Return each line of the data that follows exactly as it reads.
--- Supplied data Enclosed Below ---
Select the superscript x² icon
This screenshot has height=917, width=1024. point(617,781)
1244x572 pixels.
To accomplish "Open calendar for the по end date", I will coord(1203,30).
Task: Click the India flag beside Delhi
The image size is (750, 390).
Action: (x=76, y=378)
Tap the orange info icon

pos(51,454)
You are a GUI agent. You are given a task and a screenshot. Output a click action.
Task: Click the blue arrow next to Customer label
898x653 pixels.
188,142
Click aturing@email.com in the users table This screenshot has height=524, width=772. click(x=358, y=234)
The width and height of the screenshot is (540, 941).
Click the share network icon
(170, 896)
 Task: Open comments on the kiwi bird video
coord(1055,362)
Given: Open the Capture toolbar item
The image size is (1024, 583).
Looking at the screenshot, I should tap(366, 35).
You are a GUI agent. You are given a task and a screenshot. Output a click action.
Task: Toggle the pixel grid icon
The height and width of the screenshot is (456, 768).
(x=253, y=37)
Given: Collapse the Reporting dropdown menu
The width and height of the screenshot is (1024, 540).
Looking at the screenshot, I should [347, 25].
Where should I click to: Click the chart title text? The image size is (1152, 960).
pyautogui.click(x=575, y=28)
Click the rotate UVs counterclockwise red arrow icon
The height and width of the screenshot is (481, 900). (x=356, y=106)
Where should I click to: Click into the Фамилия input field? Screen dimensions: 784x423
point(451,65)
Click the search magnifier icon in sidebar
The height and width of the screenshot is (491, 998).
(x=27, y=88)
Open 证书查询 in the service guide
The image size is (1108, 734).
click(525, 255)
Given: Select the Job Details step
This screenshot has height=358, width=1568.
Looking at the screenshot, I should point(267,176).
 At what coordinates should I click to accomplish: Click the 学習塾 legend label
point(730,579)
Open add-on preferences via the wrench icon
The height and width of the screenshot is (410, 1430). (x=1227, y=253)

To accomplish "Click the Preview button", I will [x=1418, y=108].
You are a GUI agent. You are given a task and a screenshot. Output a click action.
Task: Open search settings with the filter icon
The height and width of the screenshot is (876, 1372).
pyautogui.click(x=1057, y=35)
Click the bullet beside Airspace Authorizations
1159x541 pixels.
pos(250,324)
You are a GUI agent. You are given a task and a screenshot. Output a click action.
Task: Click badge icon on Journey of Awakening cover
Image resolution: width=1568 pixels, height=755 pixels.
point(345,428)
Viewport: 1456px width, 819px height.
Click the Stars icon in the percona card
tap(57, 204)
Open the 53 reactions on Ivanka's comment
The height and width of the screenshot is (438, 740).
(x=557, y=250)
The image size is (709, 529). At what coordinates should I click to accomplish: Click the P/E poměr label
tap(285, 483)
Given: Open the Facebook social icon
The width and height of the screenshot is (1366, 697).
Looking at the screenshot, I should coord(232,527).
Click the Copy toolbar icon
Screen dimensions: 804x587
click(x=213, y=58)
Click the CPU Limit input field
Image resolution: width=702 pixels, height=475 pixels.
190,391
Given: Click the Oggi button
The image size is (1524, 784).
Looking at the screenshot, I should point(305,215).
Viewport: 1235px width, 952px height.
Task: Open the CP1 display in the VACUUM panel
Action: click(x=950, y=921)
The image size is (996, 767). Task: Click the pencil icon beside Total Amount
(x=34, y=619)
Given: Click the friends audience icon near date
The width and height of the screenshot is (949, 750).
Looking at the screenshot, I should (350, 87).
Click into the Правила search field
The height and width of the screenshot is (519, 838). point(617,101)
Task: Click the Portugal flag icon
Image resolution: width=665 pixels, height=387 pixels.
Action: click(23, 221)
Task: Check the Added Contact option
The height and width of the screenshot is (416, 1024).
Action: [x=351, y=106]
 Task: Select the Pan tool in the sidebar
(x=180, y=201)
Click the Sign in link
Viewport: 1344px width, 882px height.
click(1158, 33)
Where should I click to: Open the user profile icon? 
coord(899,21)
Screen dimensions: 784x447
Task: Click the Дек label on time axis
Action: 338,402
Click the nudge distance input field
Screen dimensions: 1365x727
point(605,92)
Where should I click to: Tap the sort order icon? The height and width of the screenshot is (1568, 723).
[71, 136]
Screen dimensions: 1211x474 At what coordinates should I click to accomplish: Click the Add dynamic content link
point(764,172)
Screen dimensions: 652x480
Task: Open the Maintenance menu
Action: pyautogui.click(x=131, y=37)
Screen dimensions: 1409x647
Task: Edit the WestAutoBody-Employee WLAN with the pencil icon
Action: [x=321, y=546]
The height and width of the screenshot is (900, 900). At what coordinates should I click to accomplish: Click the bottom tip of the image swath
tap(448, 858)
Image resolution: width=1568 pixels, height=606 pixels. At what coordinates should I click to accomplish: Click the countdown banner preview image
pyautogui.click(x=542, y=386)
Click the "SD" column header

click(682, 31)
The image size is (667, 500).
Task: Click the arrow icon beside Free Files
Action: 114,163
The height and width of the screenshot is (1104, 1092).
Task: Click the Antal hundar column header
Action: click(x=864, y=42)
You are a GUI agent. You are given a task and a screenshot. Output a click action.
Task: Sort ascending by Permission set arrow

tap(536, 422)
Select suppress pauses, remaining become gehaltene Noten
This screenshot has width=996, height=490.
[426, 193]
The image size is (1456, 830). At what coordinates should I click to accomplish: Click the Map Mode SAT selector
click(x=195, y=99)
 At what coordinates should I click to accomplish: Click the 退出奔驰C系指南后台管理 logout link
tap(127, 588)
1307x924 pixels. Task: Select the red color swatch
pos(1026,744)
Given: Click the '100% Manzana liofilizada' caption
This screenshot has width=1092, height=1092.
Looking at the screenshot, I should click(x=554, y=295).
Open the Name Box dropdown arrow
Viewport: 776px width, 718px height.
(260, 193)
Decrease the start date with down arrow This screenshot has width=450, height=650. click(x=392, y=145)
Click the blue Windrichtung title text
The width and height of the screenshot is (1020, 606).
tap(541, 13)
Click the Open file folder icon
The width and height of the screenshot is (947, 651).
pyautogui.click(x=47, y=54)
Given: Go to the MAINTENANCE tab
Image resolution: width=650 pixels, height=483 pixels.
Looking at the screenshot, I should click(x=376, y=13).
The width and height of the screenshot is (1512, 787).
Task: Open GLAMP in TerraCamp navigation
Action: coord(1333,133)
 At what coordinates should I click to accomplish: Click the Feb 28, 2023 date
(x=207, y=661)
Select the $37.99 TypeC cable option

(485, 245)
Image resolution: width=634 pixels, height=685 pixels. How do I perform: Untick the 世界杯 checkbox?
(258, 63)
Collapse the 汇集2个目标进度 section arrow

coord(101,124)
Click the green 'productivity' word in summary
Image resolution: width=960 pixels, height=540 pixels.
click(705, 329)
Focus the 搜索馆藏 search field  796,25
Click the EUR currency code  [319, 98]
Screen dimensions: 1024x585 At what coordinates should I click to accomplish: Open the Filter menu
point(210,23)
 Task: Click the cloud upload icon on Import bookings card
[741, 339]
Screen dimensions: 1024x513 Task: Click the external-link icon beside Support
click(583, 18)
--- End of Enclosed Supplied data ---
[Exercise output]
Select the superscript x² icon
This screenshot has height=917, width=1024. point(617,781)
1244x572 pixels.
To accomplish "Open calendar for the по end date", I will coord(1203,30).
Task: Click the India flag beside Delhi
The image size is (750, 390).
Action: (x=76, y=378)
Tap the orange info icon

pos(51,454)
You are a GUI agent. You are given a task and a screenshot. Output a click action.
Task: Click the blue arrow next to Customer label
898x653 pixels.
188,142
Click aturing@email.com in the users table This screenshot has height=524, width=772. click(x=358, y=234)
The width and height of the screenshot is (540, 941).
Click the share network icon
(170, 896)
 Task: Open comments on the kiwi bird video
coord(1055,362)
Given: Open the Capture toolbar item
The image size is (1024, 583).
Looking at the screenshot, I should tap(366, 35).
You are a GUI agent. You are given a task and a screenshot. Output a click action.
Task: Toggle the pixel grid icon
The height and width of the screenshot is (456, 768).
(x=253, y=37)
Given: Collapse the Reporting dropdown menu
The width and height of the screenshot is (1024, 540).
Looking at the screenshot, I should [347, 25].
Where should I click to: Click the chart title text? The image size is (1152, 960).
pyautogui.click(x=575, y=28)
Click the rotate UVs counterclockwise red arrow icon
The height and width of the screenshot is (481, 900). (x=356, y=106)
Where should I click to: Click into the Фамилия input field? Screen dimensions: 784x423
point(451,65)
Click the search magnifier icon in sidebar
The height and width of the screenshot is (491, 998).
(x=27, y=88)
Open 证书查询 in the service guide
The image size is (1108, 734).
click(525, 255)
Given: Select the Job Details step
This screenshot has height=358, width=1568.
Looking at the screenshot, I should point(267,176).
 At what coordinates should I click to accomplish: Click the 学習塾 legend label
point(730,579)
Open add-on preferences via the wrench icon
The height and width of the screenshot is (410, 1430). (x=1227, y=253)

To accomplish "Click the Preview button", I will [x=1418, y=108].
You are a GUI agent. You are given a task and a screenshot. Output a click action.
Task: Open search settings with the filter icon
The height and width of the screenshot is (876, 1372).
pyautogui.click(x=1057, y=35)
Click the bullet beside Airspace Authorizations
1159x541 pixels.
pos(250,324)
You are a GUI agent. You are given a task and a screenshot. Output a click action.
Task: Click badge icon on Journey of Awakening cover
Image resolution: width=1568 pixels, height=755 pixels.
point(345,428)
Viewport: 1456px width, 819px height.
Click the Stars icon in the percona card
tap(57, 204)
Open the 53 reactions on Ivanka's comment
The height and width of the screenshot is (438, 740).
(x=557, y=250)
The image size is (709, 529). At what coordinates should I click to accomplish: Click the P/E poměr label
tap(285, 483)
Given: Open the Facebook social icon
The width and height of the screenshot is (1366, 697).
Looking at the screenshot, I should coord(232,527).
Click the Copy toolbar icon
Screen dimensions: 804x587
click(x=213, y=58)
Click the CPU Limit input field
Image resolution: width=702 pixels, height=475 pixels.
190,391
Given: Click the Oggi button
The image size is (1524, 784).
Looking at the screenshot, I should point(305,215).
Viewport: 1235px width, 952px height.
Task: Open the CP1 display in the VACUUM panel
Action: click(x=950, y=921)
The image size is (996, 767). Task: Click the pencil icon beside Total Amount
(x=34, y=619)
Given: Click the friends audience icon near date
The width and height of the screenshot is (949, 750).
Looking at the screenshot, I should (350, 87).
Click into the Правила search field
The height and width of the screenshot is (519, 838). point(617,101)
Task: Click the Portugal flag icon
Image resolution: width=665 pixels, height=387 pixels.
Action: click(23, 221)
Task: Check the Added Contact option
The height and width of the screenshot is (416, 1024).
Action: [x=351, y=106]
 Task: Select the Pan tool in the sidebar
(x=180, y=201)
Click the Sign in link
Viewport: 1344px width, 882px height.
click(1158, 33)
Where should I click to: Open the user profile icon? 
coord(899,21)
Screen dimensions: 784x447
Task: Click the Дек label on time axis
Action: 338,402
Click the nudge distance input field
Screen dimensions: 1365x727
point(605,92)
Where should I click to: Tap the sort order icon? The height and width of the screenshot is (1568, 723).
[71, 136]
Screen dimensions: 1211x474 At what coordinates should I click to accomplish: Click the Add dynamic content link
point(764,172)
Screen dimensions: 652x480
Task: Open the Maintenance menu
Action: pyautogui.click(x=131, y=37)
Screen dimensions: 1409x647
Task: Edit the WestAutoBody-Employee WLAN with the pencil icon
Action: [x=321, y=546]
The height and width of the screenshot is (900, 900). At what coordinates should I click to accomplish: Click the bottom tip of the image swath
tap(448, 858)
Image resolution: width=1568 pixels, height=606 pixels. At what coordinates should I click to accomplish: Click the countdown banner preview image
pyautogui.click(x=542, y=386)
Click the "SD" column header

click(682, 31)
The image size is (667, 500).
Task: Click the arrow icon beside Free Files
Action: 114,163
The height and width of the screenshot is (1104, 1092).
Task: Click the Antal hundar column header
Action: click(x=864, y=42)
You are a GUI agent. You are given a task and a screenshot. Output a click action.
Task: Sort ascending by Permission set arrow

tap(536, 422)
Select suppress pauses, remaining become gehaltene Noten
This screenshot has width=996, height=490.
[426, 193]
The image size is (1456, 830). At what coordinates should I click to accomplish: Click the Map Mode SAT selector
click(x=195, y=99)
 At what coordinates should I click to accomplish: Click the 退出奔驰C系指南后台管理 logout link
tap(127, 588)
1307x924 pixels. Task: Select the red color swatch
pos(1026,744)
Given: Click the '100% Manzana liofilizada' caption
This screenshot has width=1092, height=1092.
Looking at the screenshot, I should click(x=554, y=295).
Open the Name Box dropdown arrow
Viewport: 776px width, 718px height.
(260, 193)
Decrease the start date with down arrow This screenshot has width=450, height=650. click(x=392, y=145)
Click the blue Windrichtung title text
The width and height of the screenshot is (1020, 606).
tap(541, 13)
Click the Open file folder icon
The width and height of the screenshot is (947, 651).
pyautogui.click(x=47, y=54)
Given: Go to the MAINTENANCE tab
Image resolution: width=650 pixels, height=483 pixels.
Looking at the screenshot, I should click(x=376, y=13).
The width and height of the screenshot is (1512, 787).
Task: Open GLAMP in TerraCamp navigation
Action: coord(1333,133)
 At what coordinates should I click to accomplish: Click the Feb 28, 2023 date
(x=207, y=661)
Select the $37.99 TypeC cable option

(485, 245)
Image resolution: width=634 pixels, height=685 pixels. How do I perform: Untick the 世界杯 checkbox?
(258, 63)
Collapse the 汇集2个目标进度 section arrow

coord(101,124)
Click the green 'productivity' word in summary
Image resolution: width=960 pixels, height=540 pixels.
click(705, 329)
Focus the 搜索馆藏 search field  796,25
Click the EUR currency code  [319, 98]
Screen dimensions: 1024x585 At what coordinates should I click to accomplish: Open the Filter menu
point(210,23)
 Task: Click the cloud upload icon on Import bookings card
[741, 339]
Screen dimensions: 1024x513 Task: Click the external-link icon beside Support
click(583, 18)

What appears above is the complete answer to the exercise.